Bank of France Governor advocates for Euro CBDC.

The fintech industry is evolving and central banks, including Banque de France, are exploring the concept of Central Bank Digital Currencies (CBDCs) as potential replacements for traditional fiat currencies.

One of the prominent figures at the forefront of these discussions is François Villeroy de Galhau, the Governor of the Banque de France, who is taking a diplomatic approach in promoting the proposed Euro CBDC to commercial bankers. At the Global Official Institutions Conference, Villeroy de Galhau emphasized that the CBDC would not be a competitor to fiat currencies and would be a ‘solution in search of a problem.’

Villeroy de Galhau challenged the traditional mindset surrounding central bank money and highlighted the need for innovation by asking, “As everything is becoming digital, why should central bank money be the only thing that remains on paper?”

The proposed e-euro, also known as ‘Cash+’, is envisioned as a digital banknote that combines the benefits of traditional cash with the capabilities of digital currency.
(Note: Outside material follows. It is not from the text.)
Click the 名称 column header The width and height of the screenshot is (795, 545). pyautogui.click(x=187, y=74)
According to Villeroy de Galhau, the digital euro will be phased in starting in 2027 or 2028 if authorized by the European Central Bank Governing Council.

France CBDC Functionalities

One of the key features of the e-euro is its commitment to privacy, which addresses concerns and offers a level of anonymity similar to physical cash transactions. Additionally, the basic functionalities of the e-euro will be free of charge for individuals, making it accessible to all and ensuring financial inclusion remains a priority. The e-euro can also be used in e-commerce transactions.
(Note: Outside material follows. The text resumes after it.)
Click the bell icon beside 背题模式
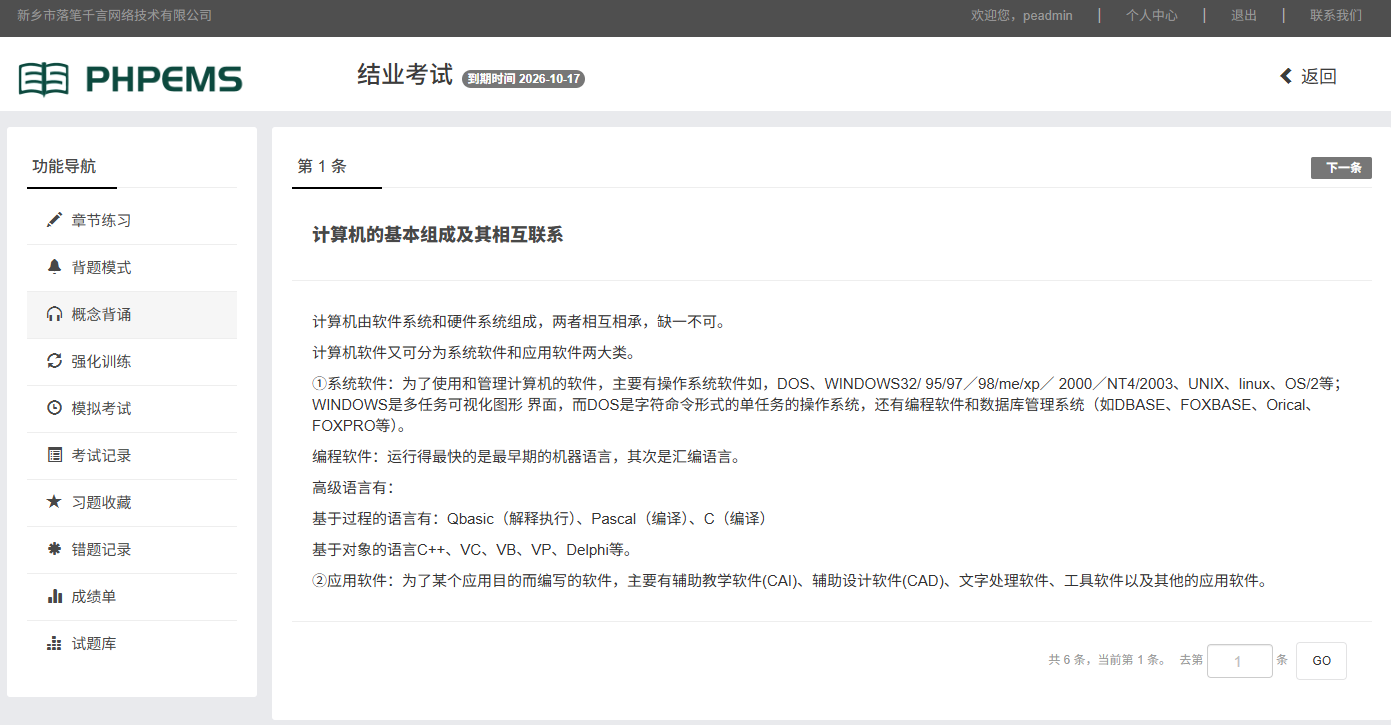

Villeroy de Galhau noted that it is the responsibility of central banks to enable citizens to access and use the digital euro, but the decision to use it will be a matter of individual freedom. The digital euro is not intended to replace traditional currencies, but rather to complement existing payment options.

Villeroy de Galhau Addresses Recent Banking Crisis

Villeroy de Galhau also addressed the banking crisis earlier in the year and its consequences for the eurozone. He acknowledged that the eurozone banking system remained stable during the crisis, but certain events raised questions regarding reliable crisis resolution. He mentioned that the framework for the European Central Bank (ECB) to provide “Eurosystem resolution liquidity” was yet to be established.